*ACTIVITY*
The reply should hold only the lines below beginning at the one with "This screenshot has width=613, height=382." and ending at the one with "Task: Expand the tutorial project dropdown", copied exactly, with every picture left out.

Screenshot grounding data
# # # # # # #
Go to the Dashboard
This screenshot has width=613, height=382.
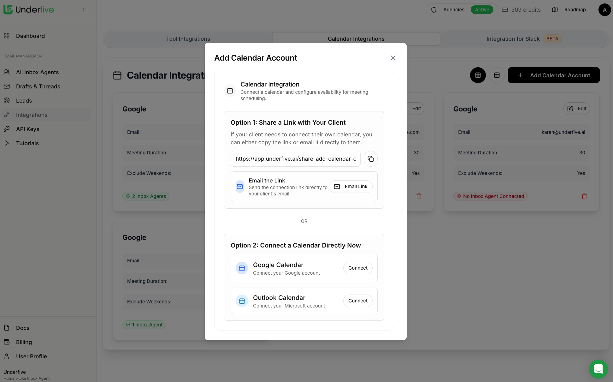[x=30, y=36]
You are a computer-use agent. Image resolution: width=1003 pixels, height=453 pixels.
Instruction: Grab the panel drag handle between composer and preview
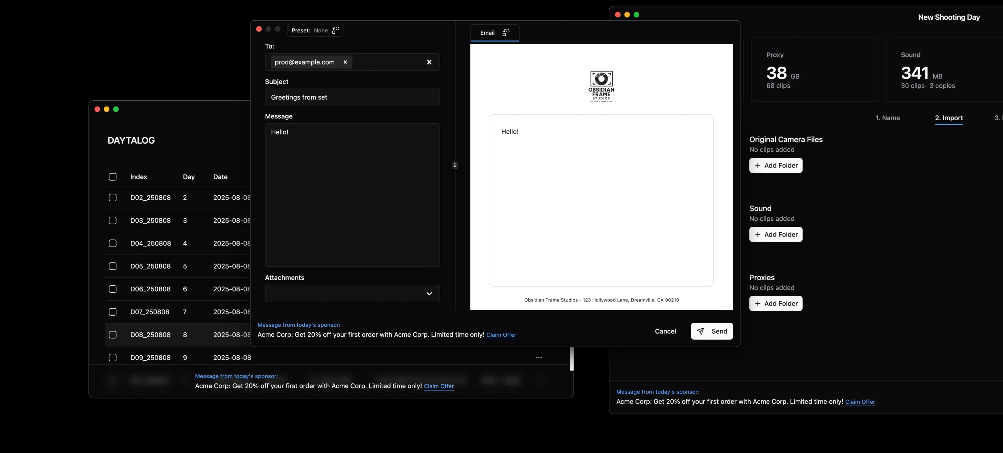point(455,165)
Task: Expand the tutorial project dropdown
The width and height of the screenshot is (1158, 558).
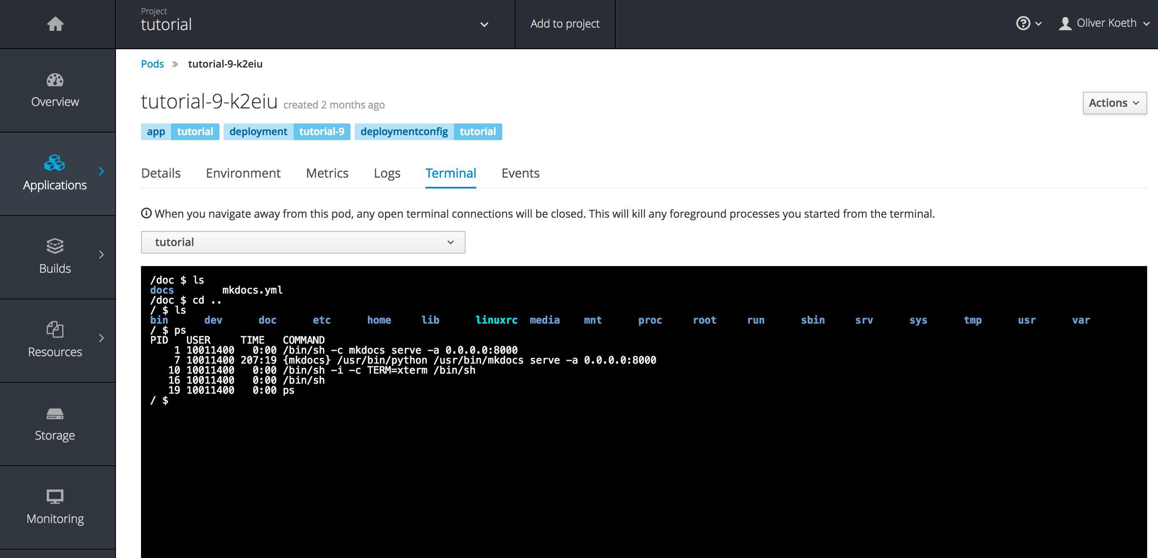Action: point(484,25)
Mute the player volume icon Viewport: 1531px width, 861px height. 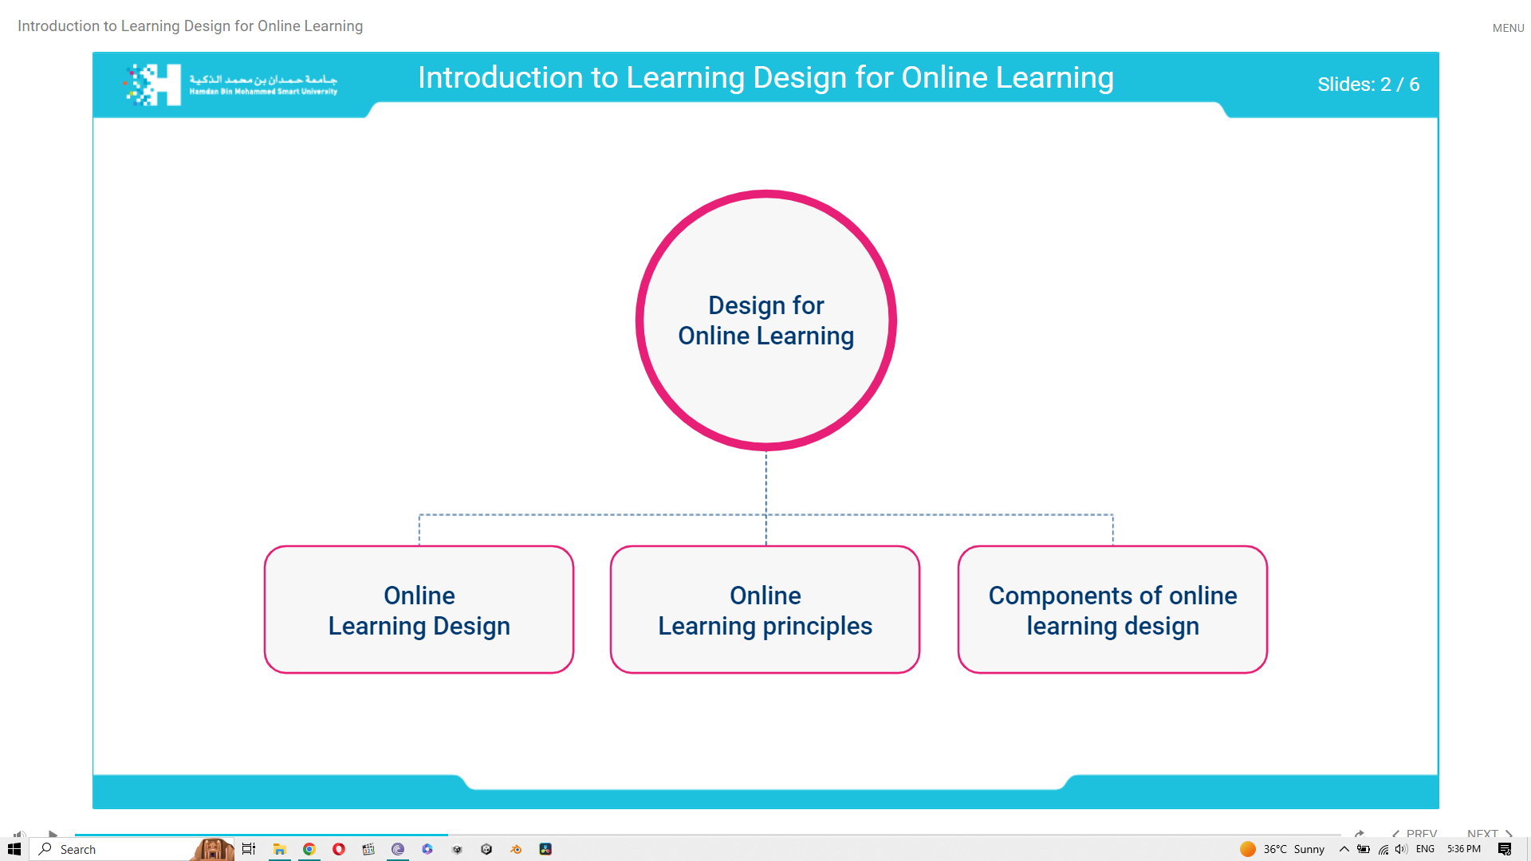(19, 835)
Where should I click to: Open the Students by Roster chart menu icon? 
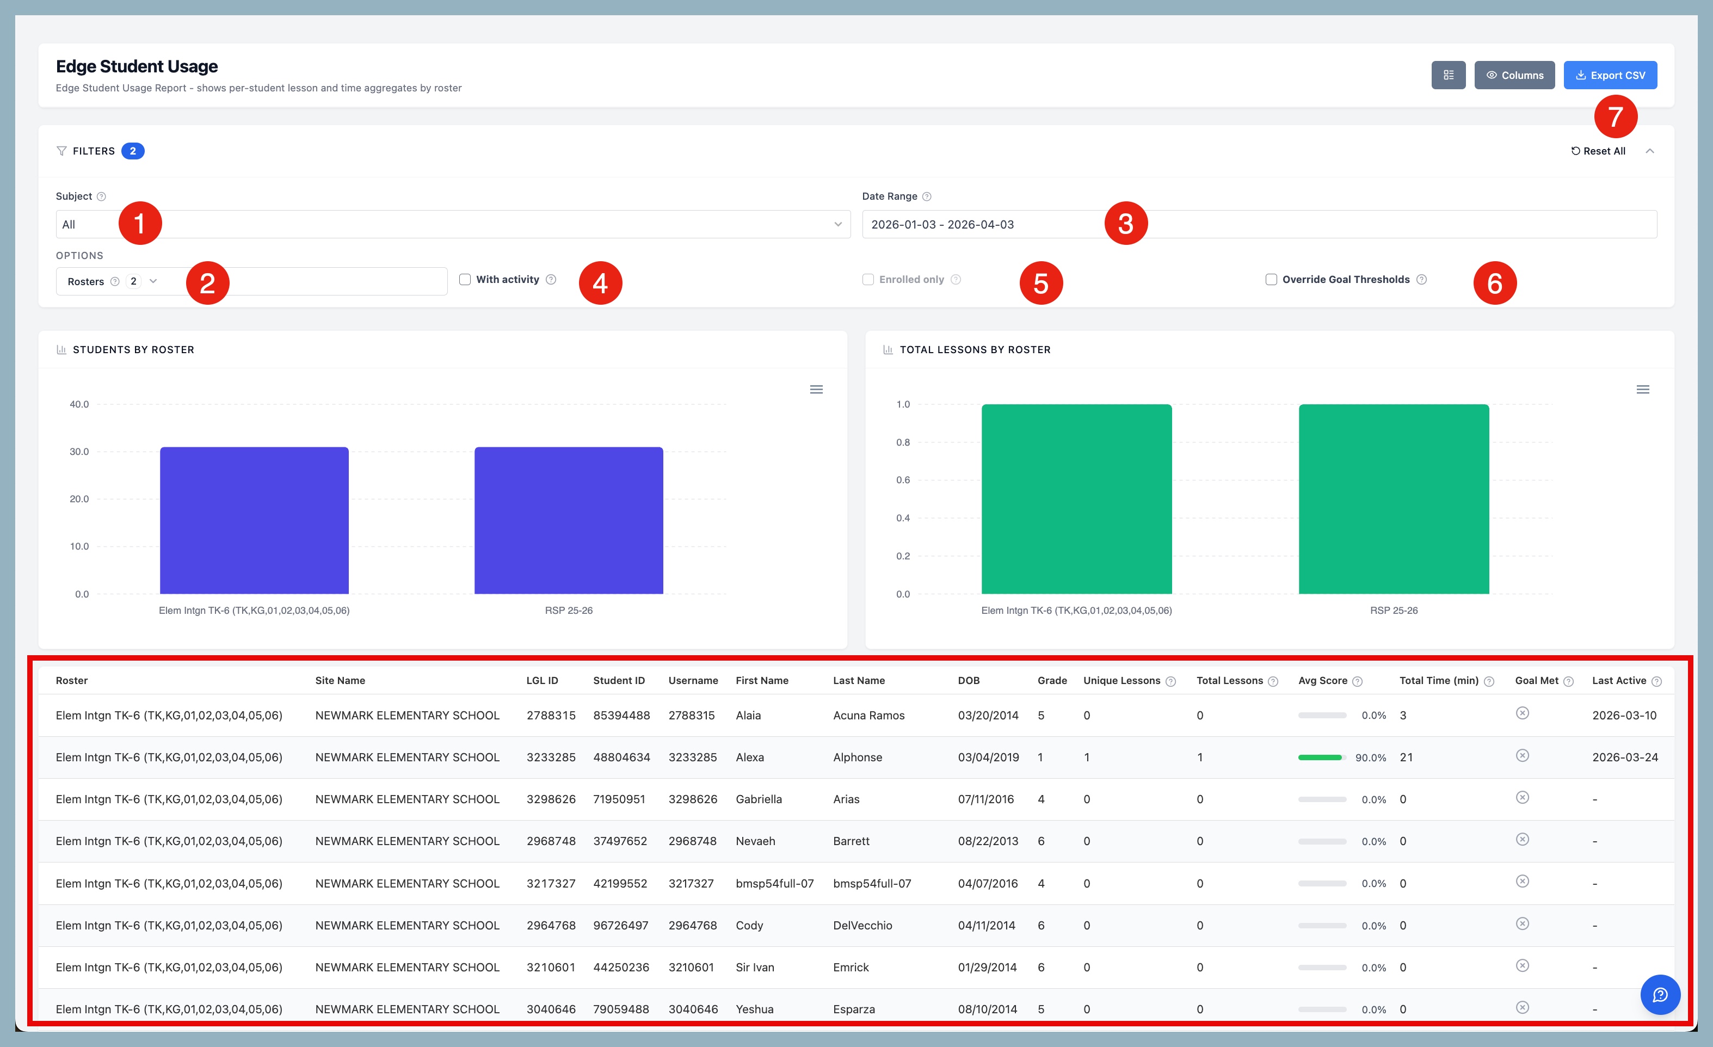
# # # # # # #
*PROBLEM SOLUTION*
This screenshot has width=613, height=382.
[x=30, y=36]
You are a computer-use agent. Image resolution: width=1003 pixels, height=453 pixels.
Instruction: Grab the panel drag handle between composer and preview
point(455,165)
Task: Expand the tutorial project dropdown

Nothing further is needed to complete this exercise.